Liberdade e sonho. As palavras que se fundiram em versos atravessaram as “duas vidas” da enfermeira-sambista Ivone Lara (1922 – 2018). Ou seria sambista-enfermeira? A artista, que usou musicoterapia no cuidado com pacientes psiquiátricos ou nas composições marcantes que a tornaram uma musicista singular, faria 100 anos de idade nesta quarta-feira (13).

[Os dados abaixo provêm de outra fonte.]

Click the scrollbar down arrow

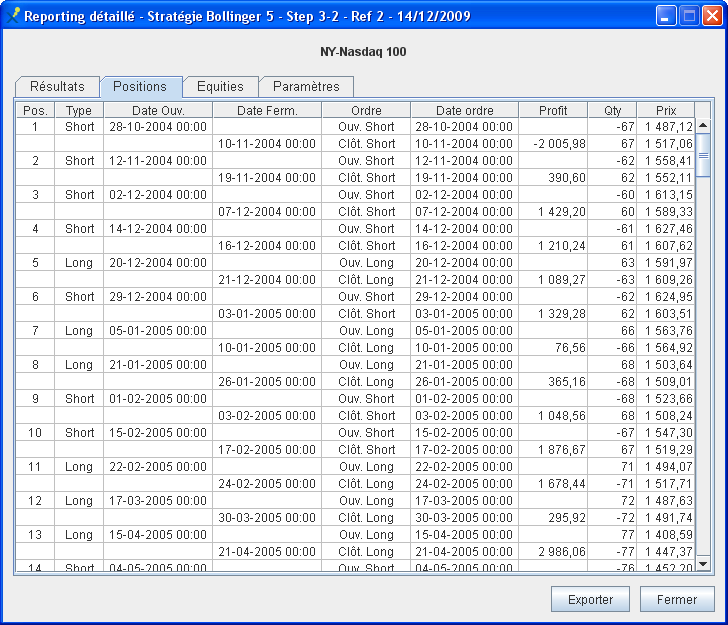[x=702, y=564]
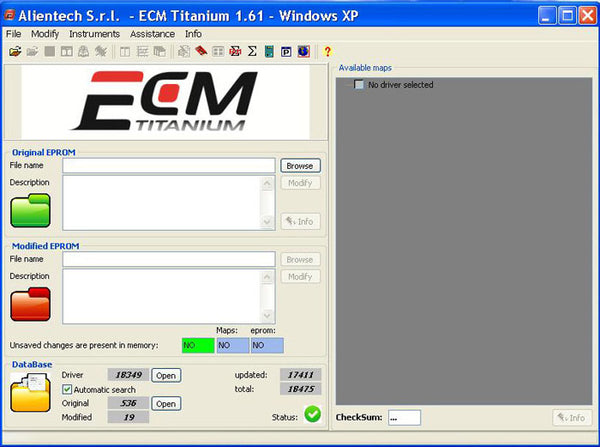The image size is (600, 447).
Task: Click the globe toolbar icon
Action: tap(303, 51)
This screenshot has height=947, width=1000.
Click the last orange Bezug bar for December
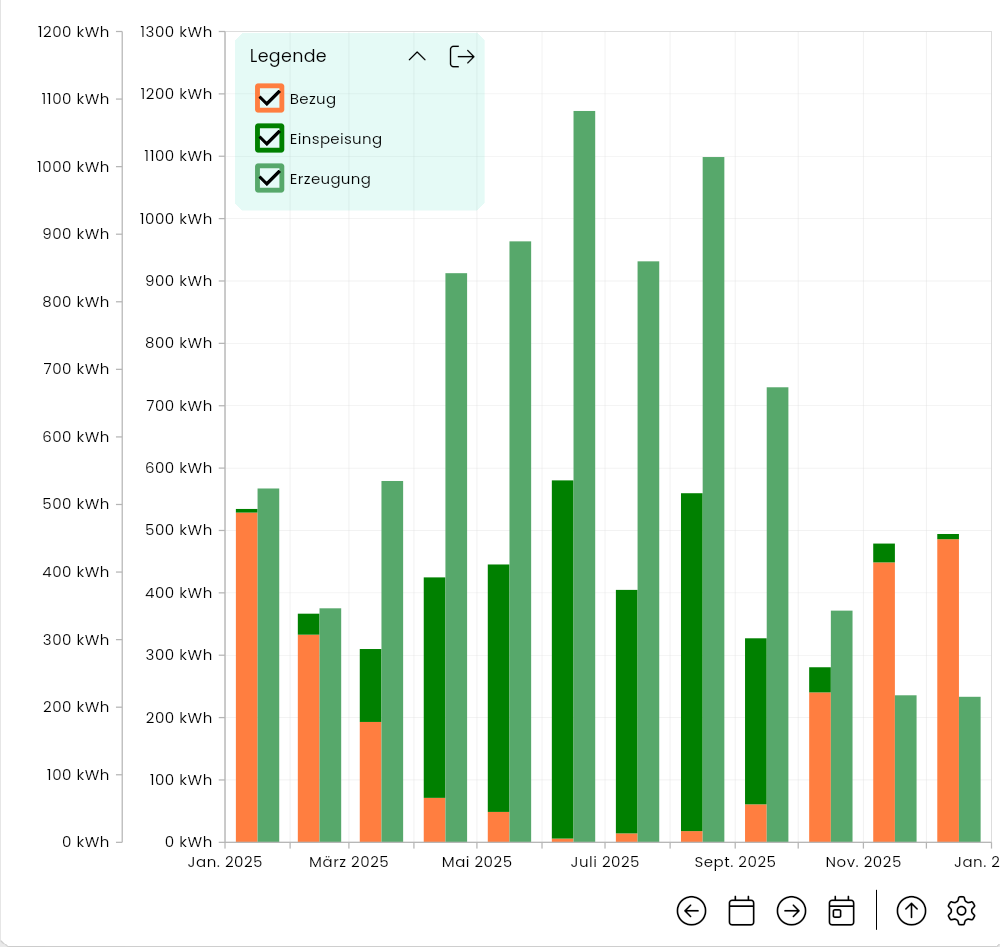947,690
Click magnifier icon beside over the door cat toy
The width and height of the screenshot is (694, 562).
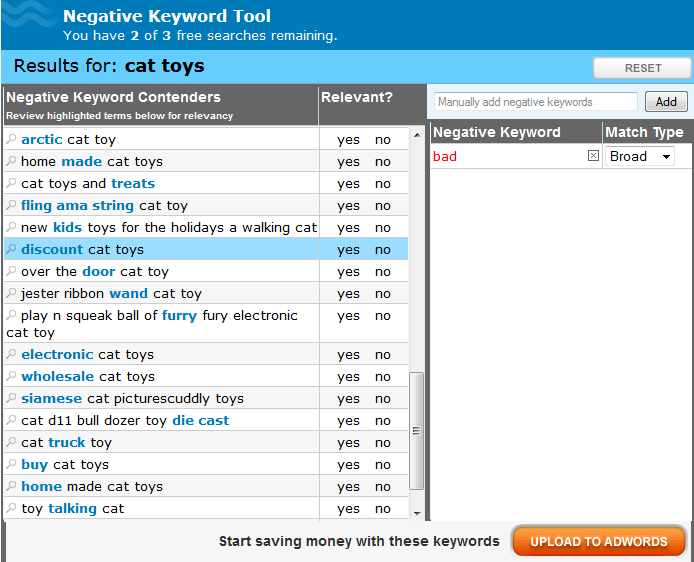(12, 272)
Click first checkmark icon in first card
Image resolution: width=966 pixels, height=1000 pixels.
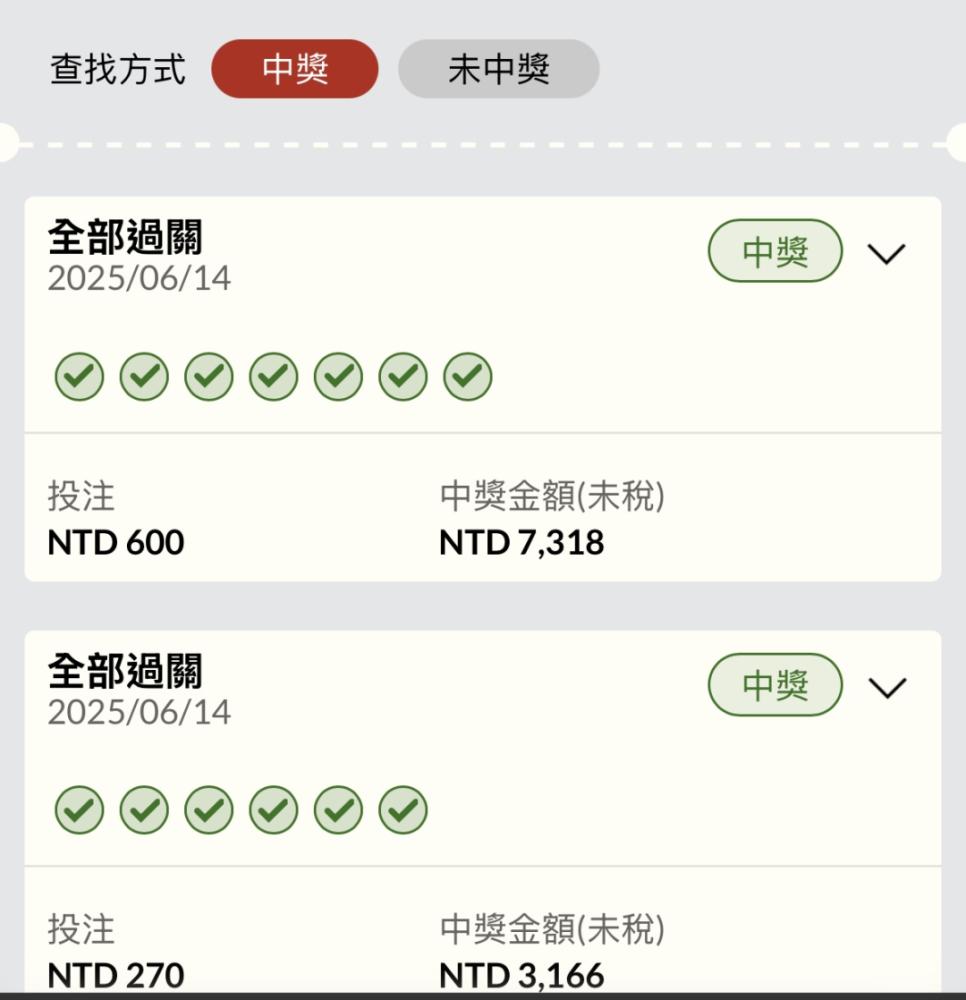pyautogui.click(x=79, y=376)
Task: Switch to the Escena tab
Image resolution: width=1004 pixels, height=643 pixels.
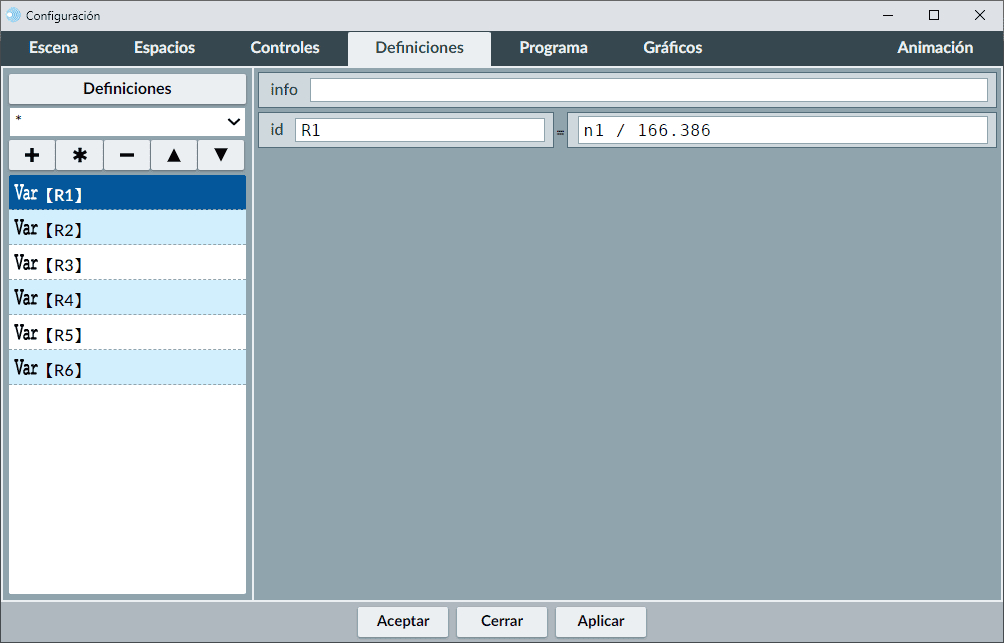Action: click(53, 48)
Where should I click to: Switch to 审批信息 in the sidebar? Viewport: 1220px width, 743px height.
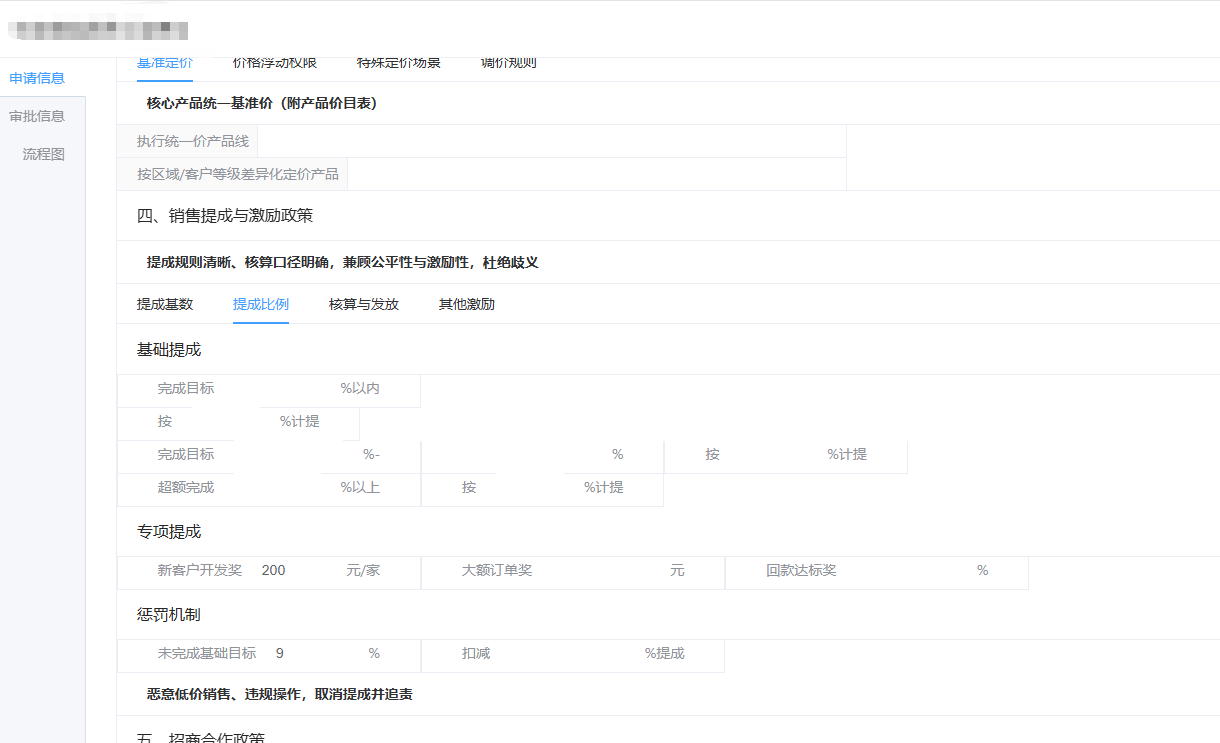click(x=37, y=116)
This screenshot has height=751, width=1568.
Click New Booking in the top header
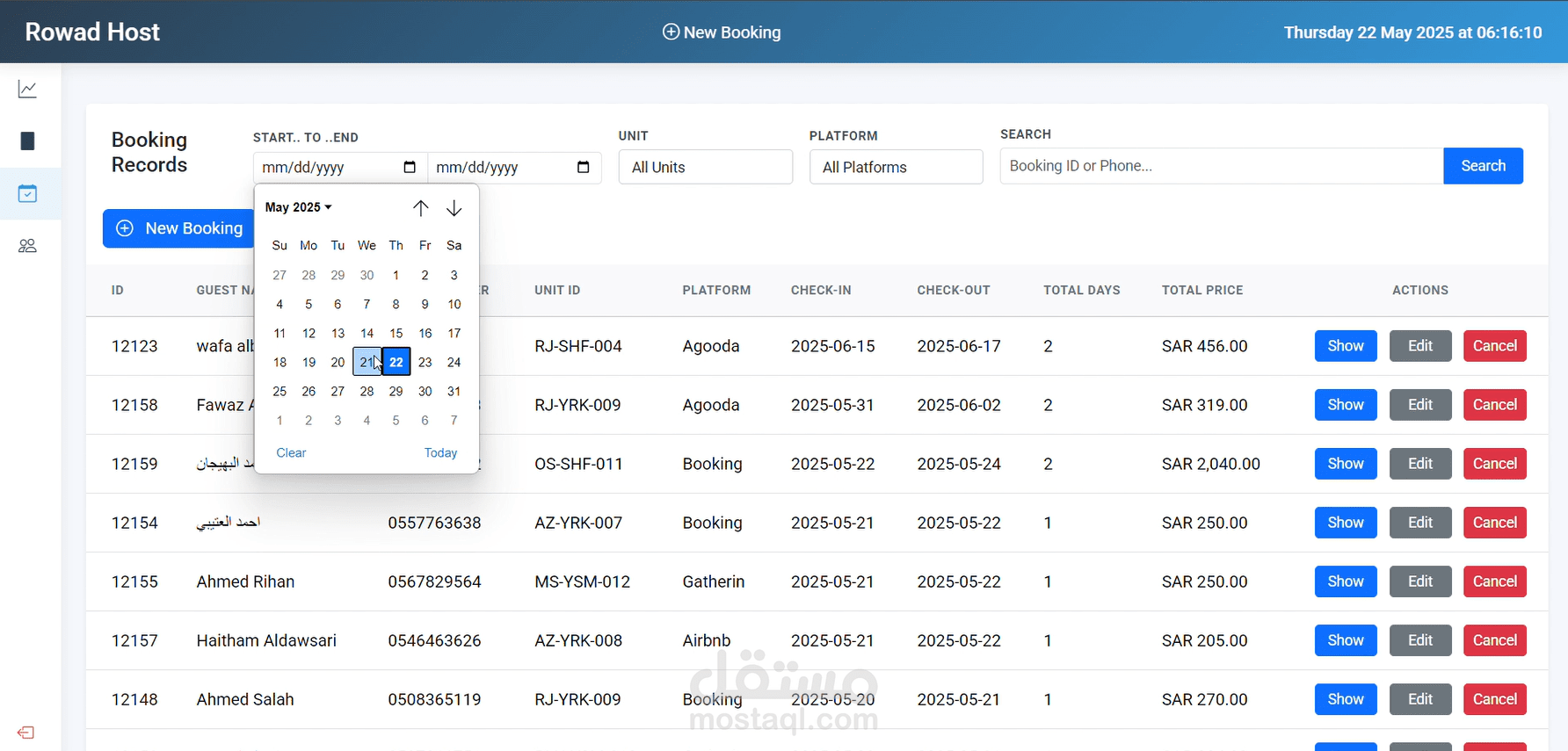tap(722, 32)
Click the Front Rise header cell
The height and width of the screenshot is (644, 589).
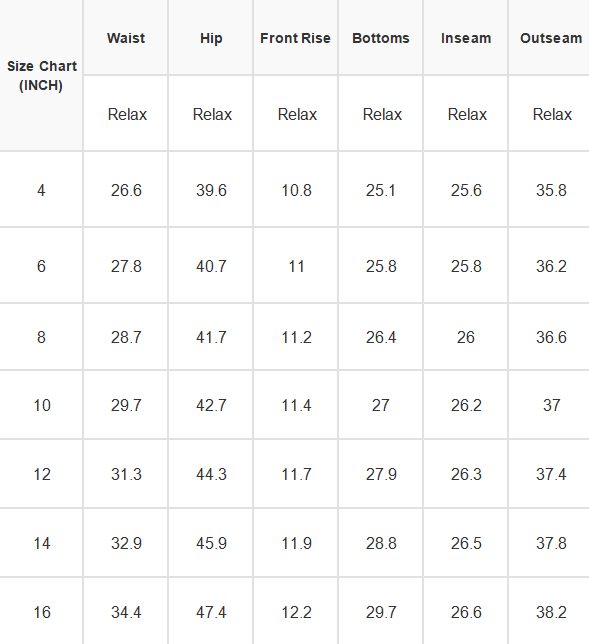pos(295,38)
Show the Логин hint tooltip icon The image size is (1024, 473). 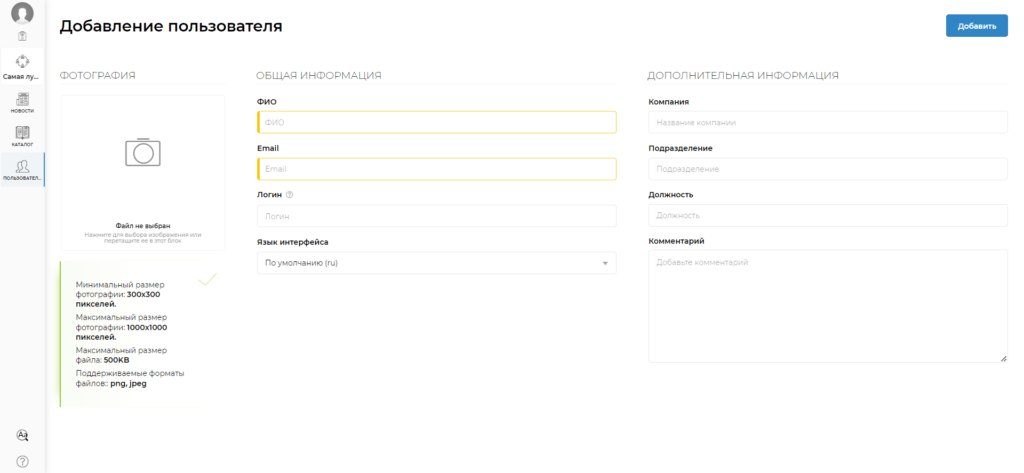click(x=289, y=195)
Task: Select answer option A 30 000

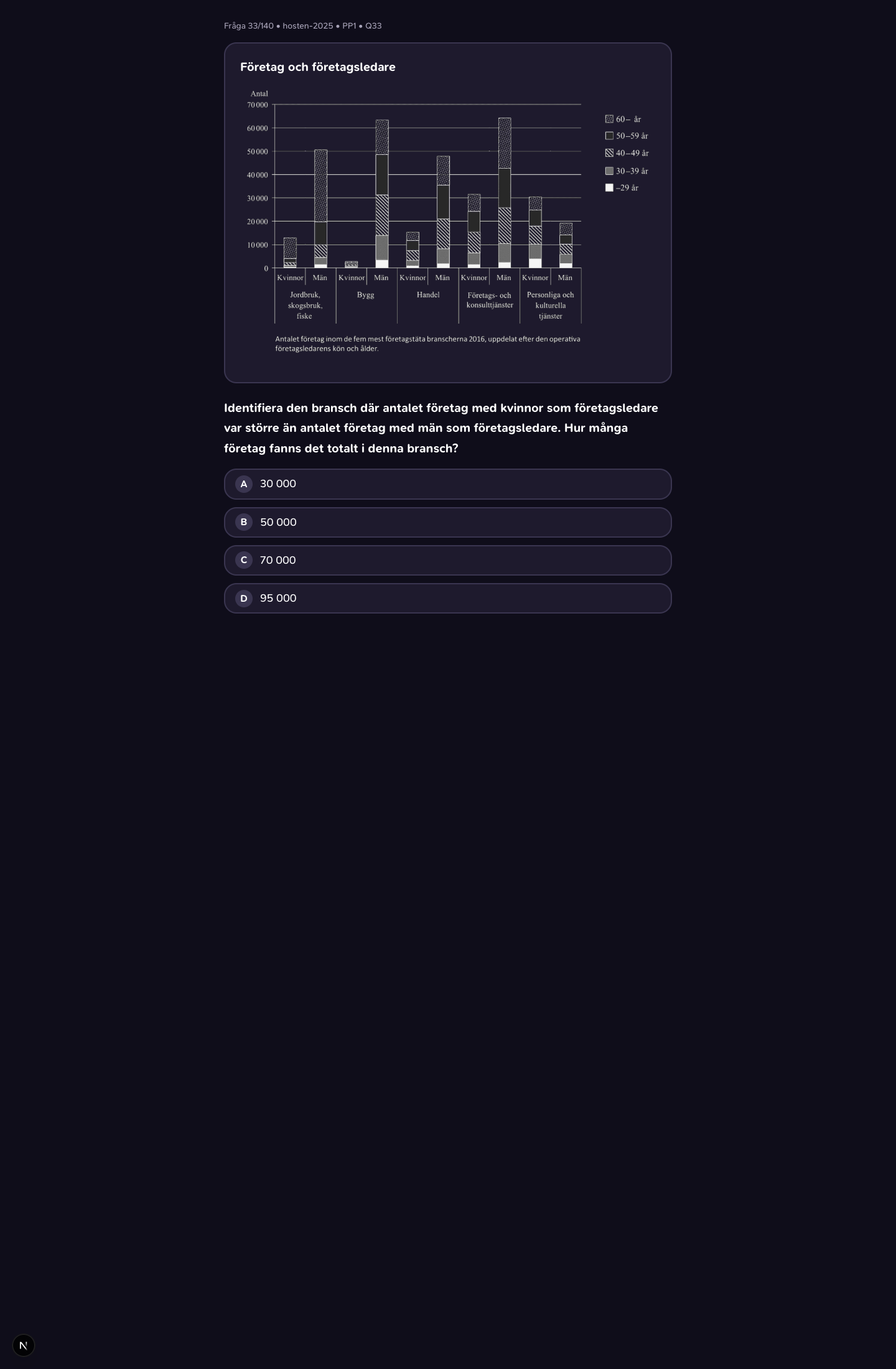Action: tap(448, 484)
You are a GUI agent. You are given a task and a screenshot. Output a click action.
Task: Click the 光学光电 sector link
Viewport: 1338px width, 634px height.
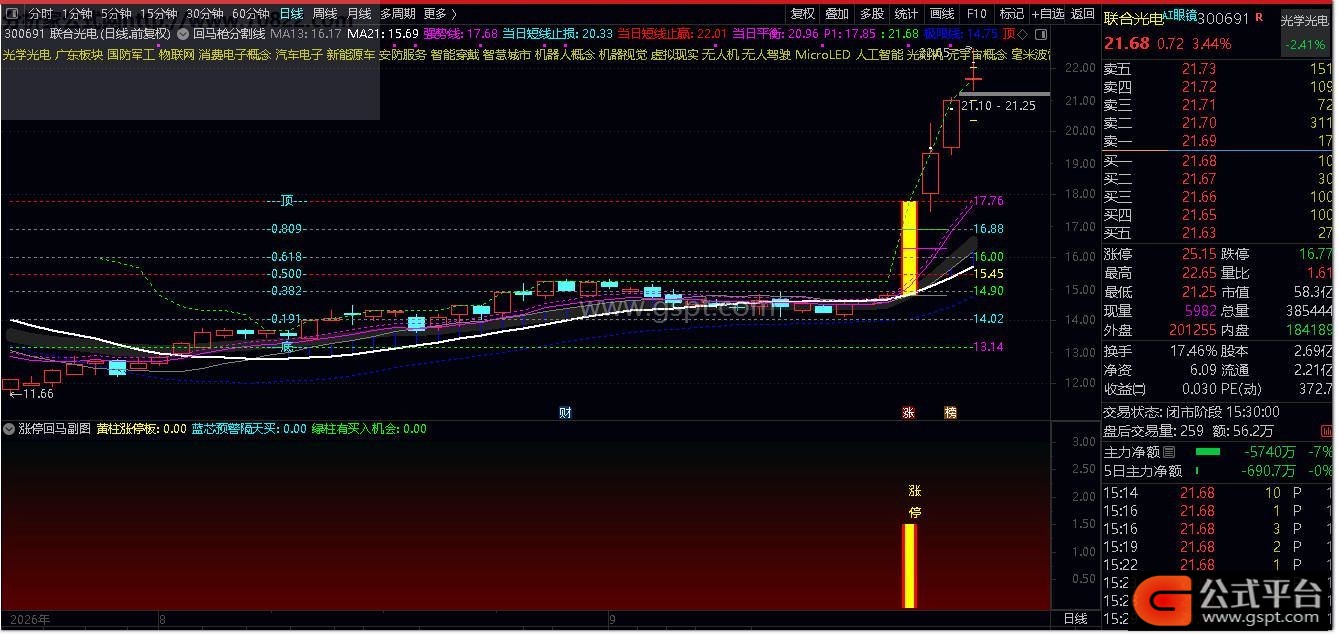tap(28, 54)
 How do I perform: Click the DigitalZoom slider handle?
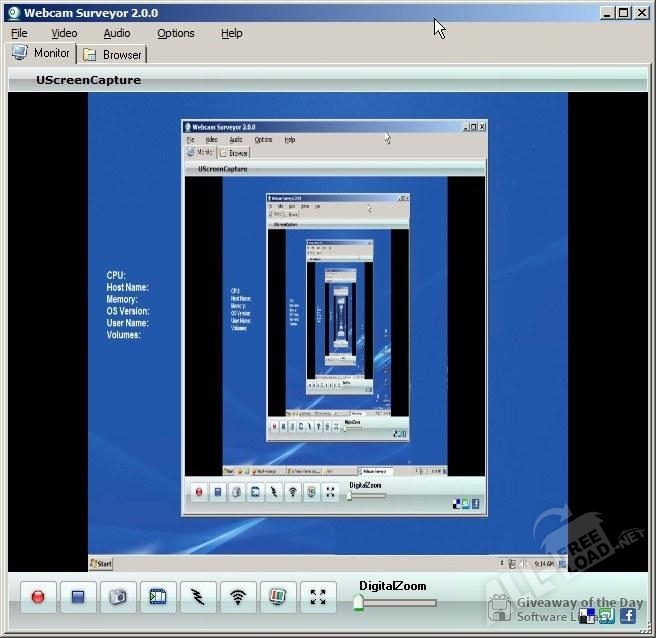point(359,602)
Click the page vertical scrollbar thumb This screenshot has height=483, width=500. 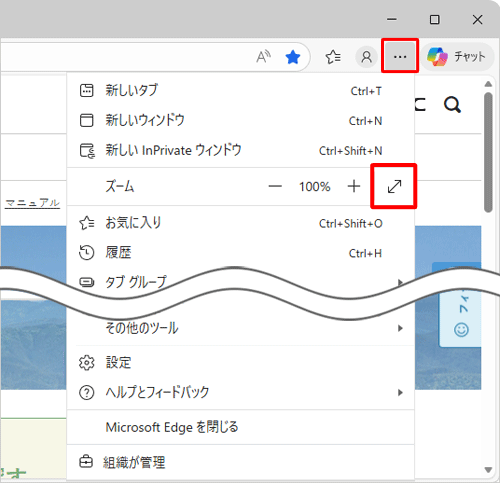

“Ela é um caso único na história da música brasileira. Isso porque, antes de lançar o primeiro disco, Dona Ivone dedicou 37 anos no trabalho como enfermeira e assistente social no serviço de doenças mentais”, afirma o biógrafo Lucas Nobile. Ele é o autor de Ivone Lara: a Primeira-dama do Samba, livro que conta uma das histórias mais complexas de uma personagem longeva da cultura brasileira. Ela morreu com 96 anos de idade.
“Felizmente, a gente tem pelo menos dez grandes sucessos de Dona Ivone que são tocados até hoje em toda roda de samba. Ela teve sua obra gravada pelos maiores cantores e cantoras do Brasil. Isso não é nenhum exagero dizer”, afirma o biógrafo. A música Sonho Meu, por exemplo, integrou o histórico disco Álibi, de Maria Bethânia, o primeiro álbum de uma cantora brasileira a ultrapassar 1 milhão de cópias.
O desaguar
O escritor entende que a experiência na área da saúde tem uma influência central na música da Dona Ivone. “O trabalho de Dona Ivone era o da inclusão. Muitos pacientes ficavam abandonados pela própria família. Então Dona Ivone tinha um papel de fazer contato com essas famílias para quando eles saíssem dali. Esse olhar doce de cuidar de outra pessoa sempre foi muito presente. Então, pra mim, é muito natural que quando ela partisse para a carreira artística, todo esse humanismo fosse desaguar na obra dela.”
Dona Ivone é responsável por quase 200 composições. “Em uma quantidade considerável de músicas, ela fala de sonho e de imaginação. O trabalho com aqueles pacientes era com o inconsciente. Não é obra do acaso que a música mais conhecida dela tenha no título a palavra sonho”. As memórias faziam parte do enredo de seus sambas…
Eu vim de lá, eu vim de lá pequenininho
Mas eu vim de lá pequenininho
Alguém me avisou
Pra pisar nesse chão devagarinho
(Alguém me Avisou)
Um dos principais sucessos históricos da compositora é Cinco Bailes da História do Rio, que a consagrou como a primeira mulher a vencer uma disputa de samba enredo. “Este samba que ela fez em 1965 para a Império Serrano é considerado por muita gente como o mais bonito de todos os tempos. É uma parceria com Silas de Oliveira e Bacalhau”, afirma o escritor.
Era também a primeira mulher a tocar um instrumento e a cantar e a dançar de um jeito especial. “Ela está em outro patamar no sentido de criação artística”, diz. “Ela deve ser espelho e inspiração não só no centenário e como referência do feminismo negro. Devemos celebrar Dona Ivone todos os dias”, completa.